Todavía era de noche a pesar de que estaba amaneciendo cuando se despertó por el frío. Había amontonado maleza muerta y broza para poner el colchón encima y se acostó con los pies hacia las brasas que quedaban de la casa mientras caían copos de nieve del cielo gris. La nieve se derretía sobre su cuerpo y luego en las horas más frías de la mañana bajó tanto la temperatura que se despertó bajo una manta de hielo que se quebró como si fuera cristal cuando Ballard se estiró. Se acercó renqueante y con la fina chaqueta puesta hasta la chimenea para calentarse. Todavía nevaba un poco, pero no sabía qué hora era más o menos.
Cuando paró de tiritar de frío cogió el cazo y lo llenó con nieve y lo puso sobre las brasas. Mientras se calentaba encontró el hacha y cortó dos palos con los que colgar la manta para que ésta se secara.

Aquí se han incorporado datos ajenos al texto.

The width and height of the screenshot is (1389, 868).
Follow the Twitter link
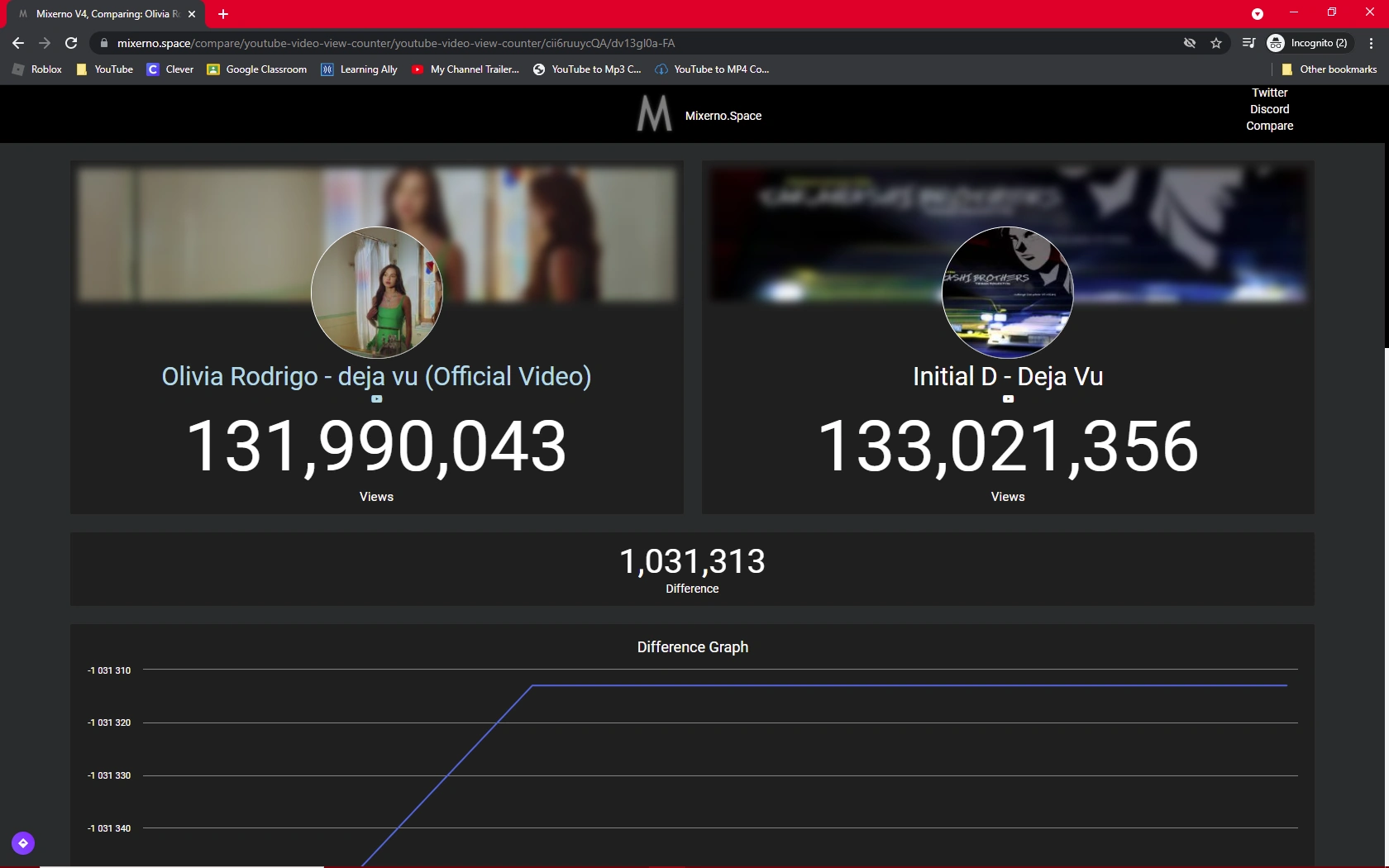coord(1268,92)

Estaba sentado sobre maleza amontonada que había puesto junto a la chimenea cuando amaneció por completo y bebía a sorbos café de una taza grande de porcelana que sostenía con ambas manos. Con la llegada de esta luz triste y grisácea sacudió la taza para quitarle las últimas gotas que quedaban y bajó de su posición privilegiada y comenzó a remover las cenizas con un palo. Se pasó la mayor parte de la mañana rebuscando entre los restos hasta que se manchó de negro por culpa de las cenizas las rodillas, las manos y la cara, sobre todo si se había rascado o si había estado reflexionando. No encontró más que un hueso. Era como si la chica nunca hubiera existido. Al final lo dejó. Quitó la nieve que había sobre lo que le quedaba de comida, se hizo dos bocadillos de salchicha ahumada y se puso en cuclillas en un lugar caliente entre las cenizas mientras se los comía, ensuciando de negro el pan blanquecino con los dedos; los ojos negros, inmensos y vacíos.

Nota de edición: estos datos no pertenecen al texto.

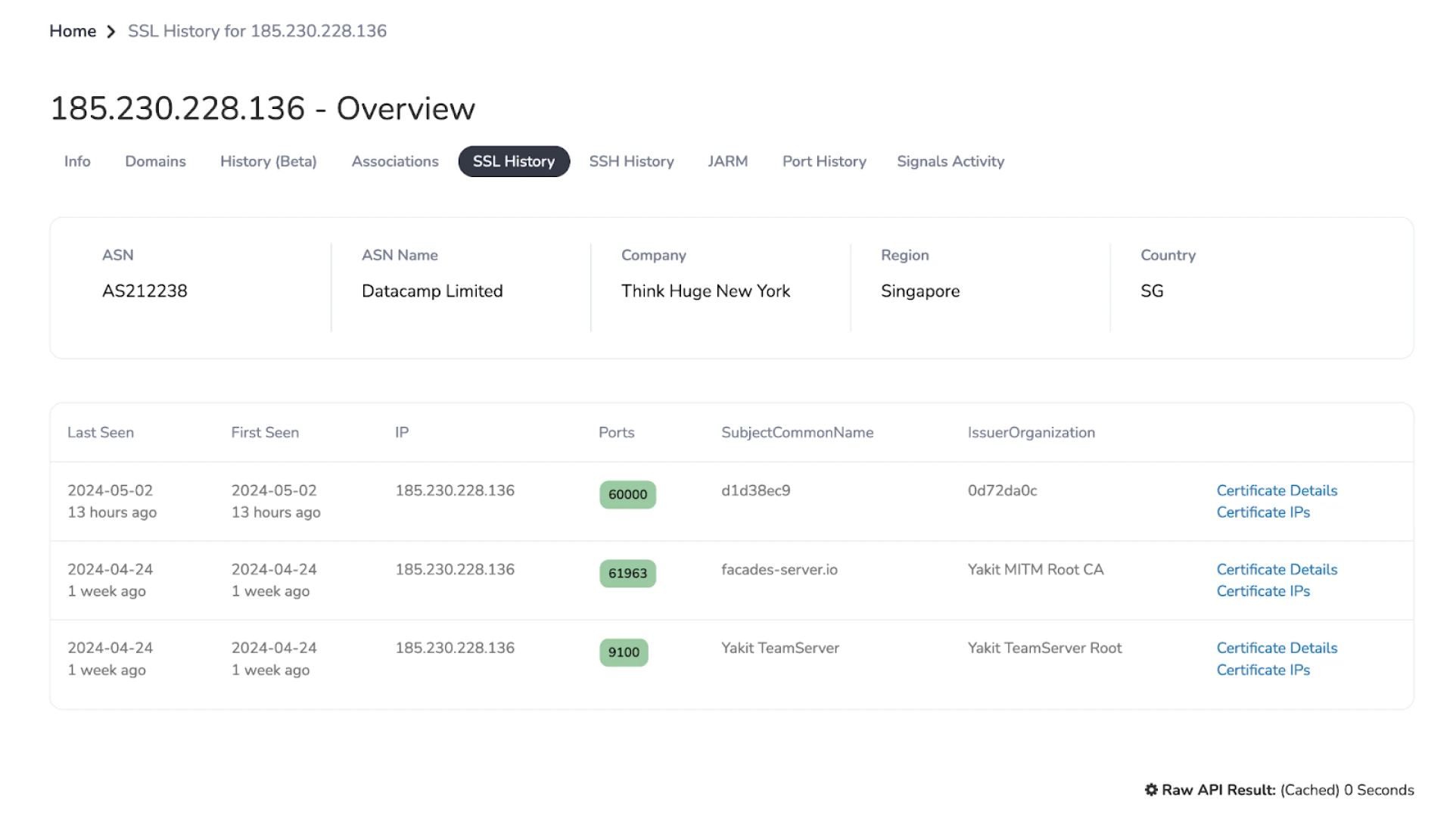Open Certificate IPs for Yakit TeamServer row
1453x840 pixels.
(x=1263, y=670)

Con la manta llena de comida y echada al hombro se parecía a un gnomo loco, invernal, que se encaramaba por el bosque cubierto de nieve en la ladera de la montaña. Llegó, pero entre caídas, resbalones y palabrotas. Tardó una hora en llegar a la cueva. La segunda vez que volvió llevaba el hacha y el rifle y un cubo lleno de brasas al rojo vivo del fuego de la casa.

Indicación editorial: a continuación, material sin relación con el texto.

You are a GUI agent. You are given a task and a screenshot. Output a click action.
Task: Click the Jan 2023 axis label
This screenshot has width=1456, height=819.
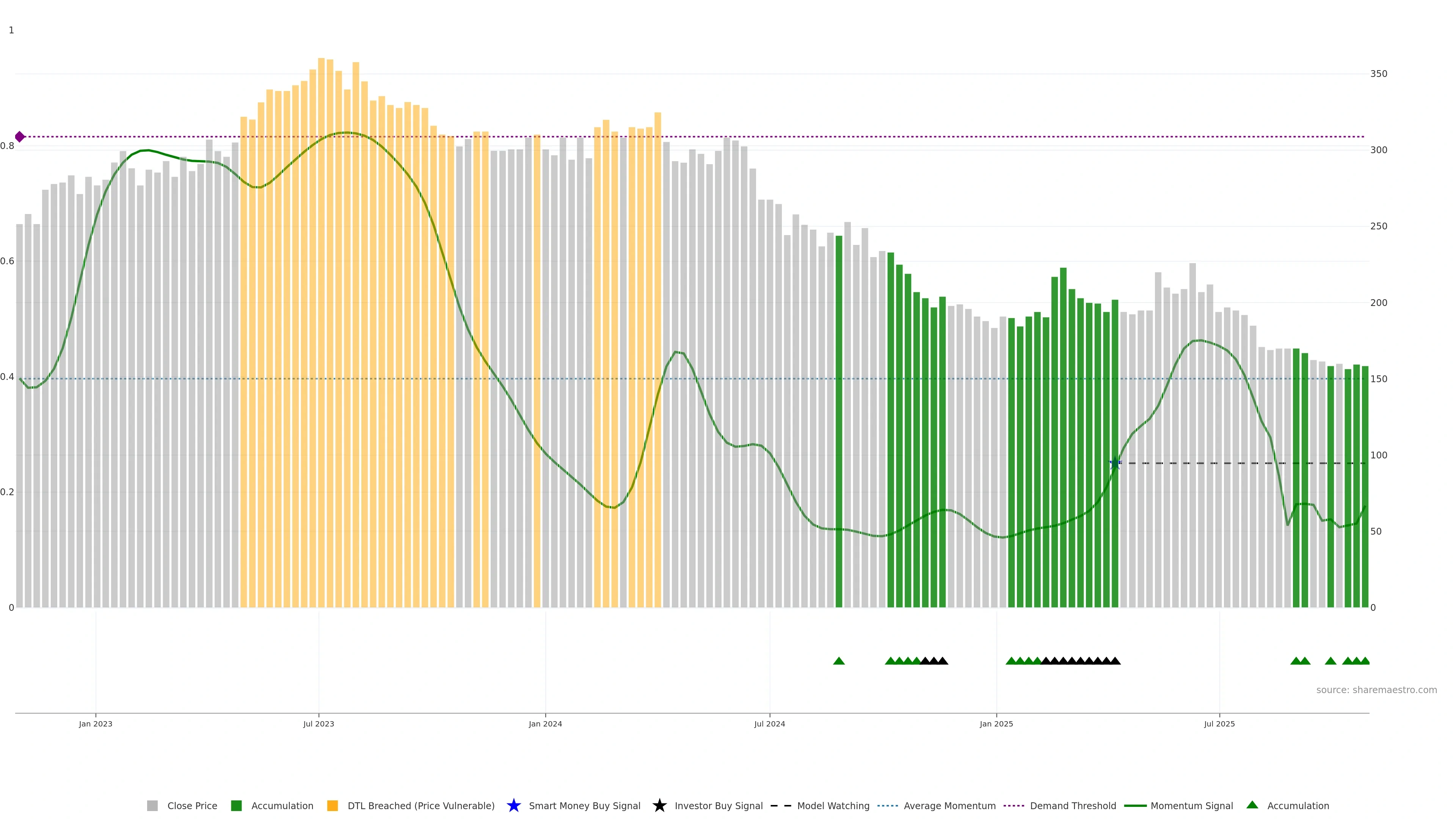pos(96,724)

La entrada de la cueva no era más que un camino por el que había que ir a rastras y Ballard se había manchado por delante de barro rojo de tanto entrar y salir. Era una cueva muy amplia con un agujero de luz que ascendía inclinado desde el suelo de arcilla rojiza hasta una abertura del techo como si fuera el tronco de un árbol. Ballard encendió un fuego con carbón a partir de briznas de paja, montó la lámpara, la encendió y pateó los restos que quedaban de un fuego viejo en el centro de la cueva bajo la abertura del techo. Trajo arrastrando trozos de madera noble procedentes de la corteza de árboles muertos de la montaña y muy pronto tuvo una buena lumbre. Cuando bajaba de nuevo de la montaña para recoger el colchón, una gruesa columna de humo blanco salía del agujero que había en la tierra tras él.